In April, the Universities of Glasgow and Strathclyde will be jointly hosting the conference for undergraduate women in physics (CUWiP) UK and Ireland. It is the first time, this conference will be hosted in Scotland. From 2015 to 2019 CUWiP was hosted by the University of Oxford before other universities in the UK won the bid to host it. The conference is modelled after American Physics Society CUWiP, which was started by two female physics students from the University of Southern California in 2006.

The aim of CUWiP is to encourage female and non-binary undergraduates to continue in physics by providing them with an opportunity to experience a professional conference, information about postgraduate studies and professions in physics, as well as access to other women in physics of all ages with whom they can share experiences, advice, and ideas. The three-day conference also includes presentations by inspirational women in physics, academia and industry as well as tours of laboratories. In addition, there will be expert panels to answer participants' questions on graduate study and career opportunities outside of academia. This conference is a fantastic opportunity to meet with like-minded female and non-binary undergraduate students to share experiences and learn about possible careers in physics in and outside the university setting. From my experience of studying physics in Germany and the UK, I can appreciate the value of such a conference, as I often found myself to be one of two female physics students or sometimes even the only female physics student in study groups, lectures or laboratory settings.

I am, therefore, delighted to have been asked by the organisers of take part in this year's panel on careers in industry and outside of academia. When I graduated from university, the job of a patent attorney was not something that was widely advertised and I stumbled across the patent profession. I find my work as a patent attorney very interesting and rewarding, especially as there are not many professions where you can learn about new inventions in a broad range of technical fields. By being part of the industry panel, I hope that I can inspire other female physics students to consider a career in the patent profession and provide them with valuable insights in the day-to-day work of a patent attorney.
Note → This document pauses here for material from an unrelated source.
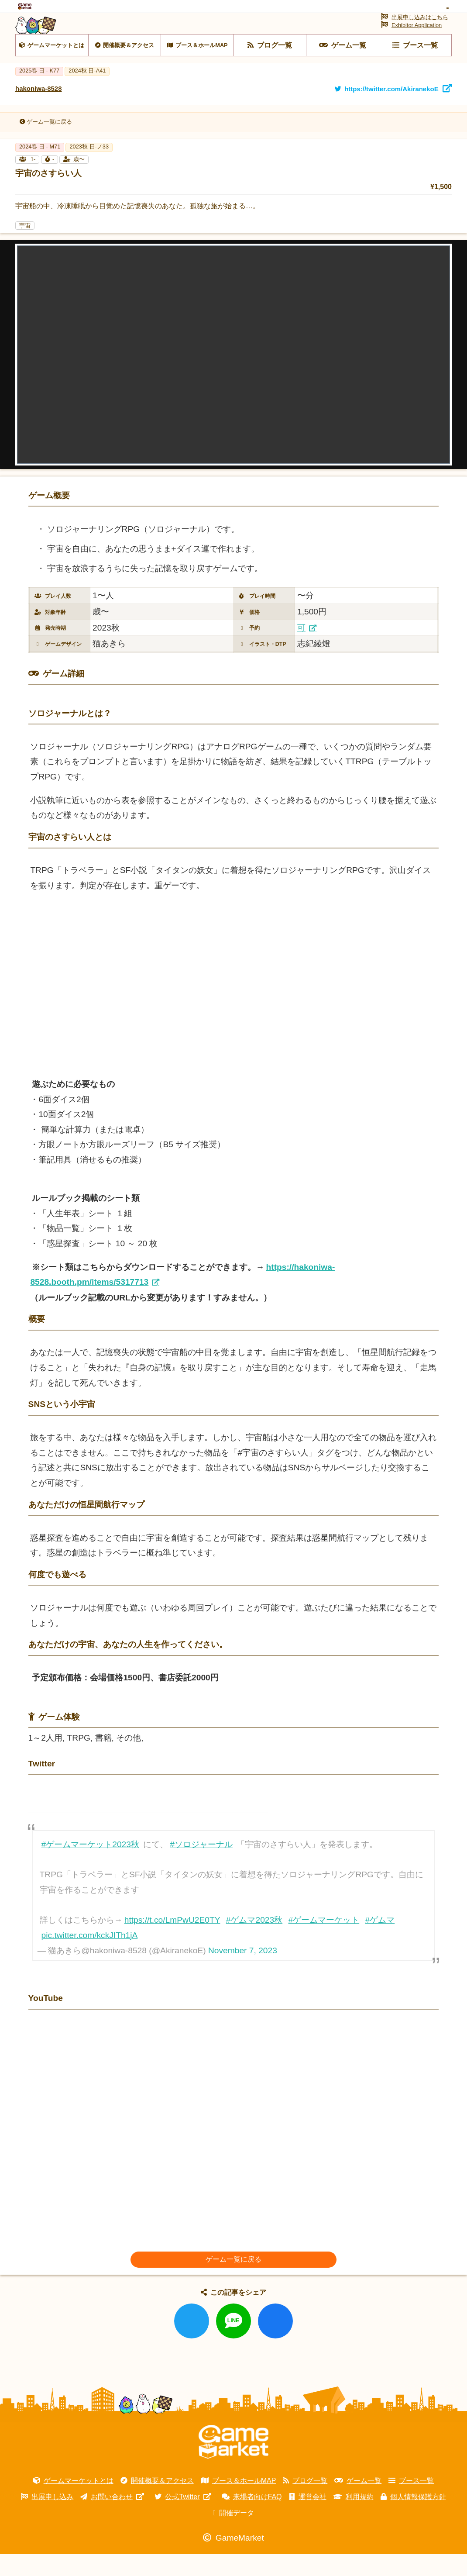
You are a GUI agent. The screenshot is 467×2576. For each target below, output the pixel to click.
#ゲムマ (380, 1942)
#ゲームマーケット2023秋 (90, 1866)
A recent diversity survey conducted by the Intellectual Property Regulation Board (IPReg) has shown a more balanced male/female profile amongst UK registered patent and trade mark attorneys under the age of 44 years. However, other diversity surveys conducted by IPReg, broken down by subject, show that there is still a large gap between the number of male and female patent attorneys not only with a physics degree, but also with degrees in engineering. This shows the importance of attending conferences like CUWiP to encourage more women in STEM to consider a career as a patent attorney.